**PASSAGE PROVIDED**
FIG. 5 is a perspective view illustrating a secondary battery including the electrode assembly shown in FIG. 1 according to one or more embodiments of the present disclosure. FIG. 6 is an exploded perspective view of the secondary battery shown in FIG. 5.

Referring to FIGS. 5 and 6, a secondary battery 500 according to an embodiment of the present disclosure may include an electrode assembly 100, an electrode lead 200, and a battery can 300.

For example, the electrode assembly 100 may include a plurality of electrode plates EP stacked in the first direction I, and a plurality of electrode tabs ET, which are each connected to one of the electrode plates EP to extend in the second direction II and are stacked in the first direction I of the electrode plates EP.

The electrode assembly 100 may have the same or substantially the same configuration as that of the electrode assembly 100 described above with reference to FIGS. 1 to 4.

In other words, the electrode plates EP may include the plurality of positive electrode plates 111 to 118 and the plurality of negative electrode plates 111a to 118a that separated from one another by separators S, and alternately stacked in the first direction I.

The positive electrode plates 111 to 118 for the secondary battery 500 may be manufactured for a lithium ion battery by applying any one of a lithium transition metal oxide or a lithium composite oxide on an aluminum plate as a positive electrode active material.

**AIM**
Name each component the secondary battery passage says secondary battery 500 may include, with its reference number.

**Word and item position data**
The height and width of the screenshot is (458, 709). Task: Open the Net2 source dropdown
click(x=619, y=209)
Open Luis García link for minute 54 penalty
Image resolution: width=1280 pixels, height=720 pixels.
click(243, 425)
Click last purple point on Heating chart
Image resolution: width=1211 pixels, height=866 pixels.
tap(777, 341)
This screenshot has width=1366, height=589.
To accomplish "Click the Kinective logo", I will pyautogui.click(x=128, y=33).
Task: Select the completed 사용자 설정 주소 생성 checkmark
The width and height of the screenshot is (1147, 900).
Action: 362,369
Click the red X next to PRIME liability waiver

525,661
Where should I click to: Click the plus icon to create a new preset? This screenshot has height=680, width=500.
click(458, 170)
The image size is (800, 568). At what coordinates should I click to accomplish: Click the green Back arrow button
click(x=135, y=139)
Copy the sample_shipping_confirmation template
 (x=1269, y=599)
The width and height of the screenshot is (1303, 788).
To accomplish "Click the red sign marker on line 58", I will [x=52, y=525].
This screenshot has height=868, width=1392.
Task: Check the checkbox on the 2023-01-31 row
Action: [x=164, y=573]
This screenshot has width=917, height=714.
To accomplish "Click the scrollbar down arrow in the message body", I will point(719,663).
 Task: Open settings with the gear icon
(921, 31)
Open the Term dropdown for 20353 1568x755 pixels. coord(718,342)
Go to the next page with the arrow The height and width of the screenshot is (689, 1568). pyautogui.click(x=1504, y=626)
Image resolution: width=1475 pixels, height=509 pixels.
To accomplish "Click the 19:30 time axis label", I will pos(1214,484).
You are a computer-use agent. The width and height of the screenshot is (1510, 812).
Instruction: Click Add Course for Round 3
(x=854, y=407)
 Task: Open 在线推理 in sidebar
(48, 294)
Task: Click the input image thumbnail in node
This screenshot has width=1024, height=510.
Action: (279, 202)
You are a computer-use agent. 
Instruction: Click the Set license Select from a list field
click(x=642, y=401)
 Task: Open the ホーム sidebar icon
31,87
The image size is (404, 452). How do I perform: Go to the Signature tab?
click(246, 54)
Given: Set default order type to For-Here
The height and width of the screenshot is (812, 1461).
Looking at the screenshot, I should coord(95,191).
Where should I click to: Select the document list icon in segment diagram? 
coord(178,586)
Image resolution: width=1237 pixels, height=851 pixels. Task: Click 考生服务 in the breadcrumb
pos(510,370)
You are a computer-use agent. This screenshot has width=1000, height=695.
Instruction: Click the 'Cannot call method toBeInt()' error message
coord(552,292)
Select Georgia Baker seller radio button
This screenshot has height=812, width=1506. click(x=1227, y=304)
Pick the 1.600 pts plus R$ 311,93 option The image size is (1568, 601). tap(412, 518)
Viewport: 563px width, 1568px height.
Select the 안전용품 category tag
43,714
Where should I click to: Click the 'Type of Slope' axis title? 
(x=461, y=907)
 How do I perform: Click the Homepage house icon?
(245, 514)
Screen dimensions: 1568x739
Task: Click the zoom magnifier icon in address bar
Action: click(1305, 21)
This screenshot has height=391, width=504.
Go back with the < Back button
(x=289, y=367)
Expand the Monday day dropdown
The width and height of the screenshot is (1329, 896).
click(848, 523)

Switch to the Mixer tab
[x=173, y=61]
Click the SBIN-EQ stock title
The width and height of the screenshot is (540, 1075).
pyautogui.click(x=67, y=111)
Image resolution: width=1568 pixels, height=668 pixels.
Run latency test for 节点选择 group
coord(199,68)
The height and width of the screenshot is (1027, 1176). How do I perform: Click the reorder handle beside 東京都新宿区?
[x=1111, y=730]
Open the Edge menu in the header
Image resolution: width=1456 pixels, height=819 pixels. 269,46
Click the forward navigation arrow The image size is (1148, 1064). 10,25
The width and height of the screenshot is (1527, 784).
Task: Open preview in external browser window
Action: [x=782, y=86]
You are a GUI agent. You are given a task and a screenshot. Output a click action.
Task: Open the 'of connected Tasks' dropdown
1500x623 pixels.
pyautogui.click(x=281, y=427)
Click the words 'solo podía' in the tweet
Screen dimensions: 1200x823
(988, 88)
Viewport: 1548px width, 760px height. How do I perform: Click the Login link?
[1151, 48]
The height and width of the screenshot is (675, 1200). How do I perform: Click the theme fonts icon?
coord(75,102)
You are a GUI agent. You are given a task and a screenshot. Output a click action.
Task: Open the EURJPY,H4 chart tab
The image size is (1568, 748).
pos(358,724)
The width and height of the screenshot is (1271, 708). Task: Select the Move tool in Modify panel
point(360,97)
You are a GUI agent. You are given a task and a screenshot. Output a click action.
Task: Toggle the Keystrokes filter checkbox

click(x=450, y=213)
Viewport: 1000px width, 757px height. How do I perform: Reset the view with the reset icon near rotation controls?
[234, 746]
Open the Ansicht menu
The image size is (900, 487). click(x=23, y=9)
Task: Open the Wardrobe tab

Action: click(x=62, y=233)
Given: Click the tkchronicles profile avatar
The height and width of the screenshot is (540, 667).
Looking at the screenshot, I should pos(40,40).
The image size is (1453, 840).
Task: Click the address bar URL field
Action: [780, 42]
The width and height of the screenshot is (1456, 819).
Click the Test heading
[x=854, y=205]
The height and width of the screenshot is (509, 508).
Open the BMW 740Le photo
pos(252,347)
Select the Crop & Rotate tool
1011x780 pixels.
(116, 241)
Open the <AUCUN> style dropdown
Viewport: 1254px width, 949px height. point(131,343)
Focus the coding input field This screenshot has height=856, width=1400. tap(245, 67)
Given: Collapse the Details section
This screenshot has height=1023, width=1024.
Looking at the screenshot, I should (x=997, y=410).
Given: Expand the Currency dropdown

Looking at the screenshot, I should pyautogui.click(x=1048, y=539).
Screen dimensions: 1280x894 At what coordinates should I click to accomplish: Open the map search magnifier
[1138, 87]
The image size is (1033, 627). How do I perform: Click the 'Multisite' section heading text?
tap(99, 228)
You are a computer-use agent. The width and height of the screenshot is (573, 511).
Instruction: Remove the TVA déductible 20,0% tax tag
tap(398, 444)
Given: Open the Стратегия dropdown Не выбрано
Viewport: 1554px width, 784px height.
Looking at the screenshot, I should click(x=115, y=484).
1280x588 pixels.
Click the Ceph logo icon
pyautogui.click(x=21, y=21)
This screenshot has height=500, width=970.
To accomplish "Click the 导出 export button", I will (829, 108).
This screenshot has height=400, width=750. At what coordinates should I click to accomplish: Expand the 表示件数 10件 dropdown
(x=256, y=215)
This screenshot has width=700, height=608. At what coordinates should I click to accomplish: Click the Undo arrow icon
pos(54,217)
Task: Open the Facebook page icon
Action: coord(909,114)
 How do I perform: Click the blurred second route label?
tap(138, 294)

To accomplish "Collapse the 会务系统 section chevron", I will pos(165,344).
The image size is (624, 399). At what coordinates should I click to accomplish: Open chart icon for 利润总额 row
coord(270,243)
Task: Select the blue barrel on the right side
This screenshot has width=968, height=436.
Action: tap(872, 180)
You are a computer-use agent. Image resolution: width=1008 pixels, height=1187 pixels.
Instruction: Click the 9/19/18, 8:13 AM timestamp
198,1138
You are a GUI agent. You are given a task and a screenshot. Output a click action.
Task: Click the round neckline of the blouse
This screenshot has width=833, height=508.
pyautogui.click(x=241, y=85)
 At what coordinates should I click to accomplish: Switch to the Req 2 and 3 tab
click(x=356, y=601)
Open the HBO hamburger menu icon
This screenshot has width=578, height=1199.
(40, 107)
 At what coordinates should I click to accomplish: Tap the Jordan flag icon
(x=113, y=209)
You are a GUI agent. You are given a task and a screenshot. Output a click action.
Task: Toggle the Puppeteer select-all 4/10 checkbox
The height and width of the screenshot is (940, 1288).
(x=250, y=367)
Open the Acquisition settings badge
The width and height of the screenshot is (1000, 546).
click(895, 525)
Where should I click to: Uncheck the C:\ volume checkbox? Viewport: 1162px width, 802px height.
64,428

**IN RESPONSE**
Electrode assembly 100, electrode lead 200, and battery can 300.